Each of these codes specifies single segment and applies only to the initial spinal segment at which the surgeon performs corpectomy. You should report any additional segments beyond the first using add-on code +63308 ( each additional segment [list in addition to codes for single segment]), regardless of the location, depth of incision or approach.
When claiming more than one additional segment, you may report multiple units of 63308. For instance, if the patient required corpectomy at all levels from C2 to C5, you should report the procedure 63300 (for vertebral segment C2) and 63308 x 3 (for segments C3, C4 and C5).
CPT also uses multilevel or range codes to describe surgeries of multiple spinal segments. For example, descriptors for laminectomy codes 63001-63005 specify one or two vertebral segments, while descriptors for 63015-63017, which describe equivalent procedures, specify more than two vertebral segments. Codes 63015-63017 are stand-alone codes that you should not report in addition to 63001-63005. You would never bill 63001 (Laminectomy with exploration and/or decompression of spinal cord and/or cauda equina, without facetectomy, foraminotomy or diskectomy [e.g., spinal stenosis], one or two vertebral segments; cervical) and 63015 ( more than two vertebral segments; cervical) during the same operative session, for instance, because each denotes a specific range of spinal segments (one or two, or more than two).
No modifiers are necessary, although an especially difficult or time-consuming procedure may warrant additional reimbursement. In this case, you may append modifier -22 (Unusual procedural services) to the appropriate procedure code.
Note: If the laminectomy ranges across spinal levels (for example, from cervical to thoracic or from thoracic to lumbar), choose the single code where the surgeon performed most of the work.
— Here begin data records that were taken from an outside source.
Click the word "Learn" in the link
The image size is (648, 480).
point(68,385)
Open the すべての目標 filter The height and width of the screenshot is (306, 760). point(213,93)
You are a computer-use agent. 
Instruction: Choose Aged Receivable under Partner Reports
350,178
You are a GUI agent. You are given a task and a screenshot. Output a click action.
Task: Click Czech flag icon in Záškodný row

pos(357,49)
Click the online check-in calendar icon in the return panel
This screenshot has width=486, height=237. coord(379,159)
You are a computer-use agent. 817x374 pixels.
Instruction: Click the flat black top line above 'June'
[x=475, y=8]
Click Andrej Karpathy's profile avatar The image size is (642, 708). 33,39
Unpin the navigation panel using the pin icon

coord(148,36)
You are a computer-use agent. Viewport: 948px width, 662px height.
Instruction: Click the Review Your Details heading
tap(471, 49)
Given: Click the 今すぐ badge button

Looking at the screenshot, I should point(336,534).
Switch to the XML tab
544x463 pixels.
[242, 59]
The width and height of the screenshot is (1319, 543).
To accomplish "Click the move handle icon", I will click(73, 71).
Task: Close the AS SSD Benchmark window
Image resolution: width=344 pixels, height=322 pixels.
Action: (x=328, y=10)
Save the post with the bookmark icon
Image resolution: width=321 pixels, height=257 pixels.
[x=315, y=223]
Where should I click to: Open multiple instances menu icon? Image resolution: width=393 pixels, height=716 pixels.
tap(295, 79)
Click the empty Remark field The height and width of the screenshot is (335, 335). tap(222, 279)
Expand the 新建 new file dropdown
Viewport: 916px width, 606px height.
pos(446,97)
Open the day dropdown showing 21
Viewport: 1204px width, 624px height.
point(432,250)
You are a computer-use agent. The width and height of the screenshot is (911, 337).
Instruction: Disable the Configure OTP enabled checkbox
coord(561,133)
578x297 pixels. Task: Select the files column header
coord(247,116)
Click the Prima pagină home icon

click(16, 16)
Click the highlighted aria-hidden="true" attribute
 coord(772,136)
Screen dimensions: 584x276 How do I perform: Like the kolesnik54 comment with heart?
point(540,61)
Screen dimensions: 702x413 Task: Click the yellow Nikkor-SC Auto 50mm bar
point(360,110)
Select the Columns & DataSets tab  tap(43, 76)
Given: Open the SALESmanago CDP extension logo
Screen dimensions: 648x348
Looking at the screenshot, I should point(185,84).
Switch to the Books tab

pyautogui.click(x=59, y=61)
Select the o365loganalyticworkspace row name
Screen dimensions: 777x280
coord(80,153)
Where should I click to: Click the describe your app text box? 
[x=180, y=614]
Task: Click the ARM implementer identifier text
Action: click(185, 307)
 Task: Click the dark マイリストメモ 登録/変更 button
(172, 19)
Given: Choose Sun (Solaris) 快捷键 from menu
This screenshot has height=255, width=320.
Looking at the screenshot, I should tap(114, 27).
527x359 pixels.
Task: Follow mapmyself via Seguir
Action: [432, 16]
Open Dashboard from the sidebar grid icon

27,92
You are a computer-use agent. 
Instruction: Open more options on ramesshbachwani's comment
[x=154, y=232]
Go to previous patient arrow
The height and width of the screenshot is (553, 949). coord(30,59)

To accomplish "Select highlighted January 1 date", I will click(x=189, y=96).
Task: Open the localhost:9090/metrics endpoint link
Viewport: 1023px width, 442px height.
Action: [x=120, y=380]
In one circumstance, CPT specifies a single code to report a procedure regardless of the number of spinal segments/interspaces involved. Codes 63250-63290 define excision by laminectomy of lesion other than herniated disk. Although the individual codes in this range describe various types of lesions (occlusion of arteriovenous malformation, intraspinal lesion other than neoplasm, etc.) and general locations (cervical, thoracic, etc.), none specifies, for instance, one or two vertebral segments or each additional interspace.
Surgeons and coders commonly (and incorrectly) report multiple units of 63250-63290 with modifier -51 (Multiple procedures) appended to the second and subsequent codes. But, when you report 63250-63290, the number of spinal segments/interspaces involved is incidental. These procedures are reported per region rather than per segment. If the lesion to be excised extends across general spinal levels (for instance, from thoracic to lumbar), the American Association of Neurological Surgeons Coding Scenarios recommends that you report the codes that best describe the lesions nature (for example, intradural) and locations.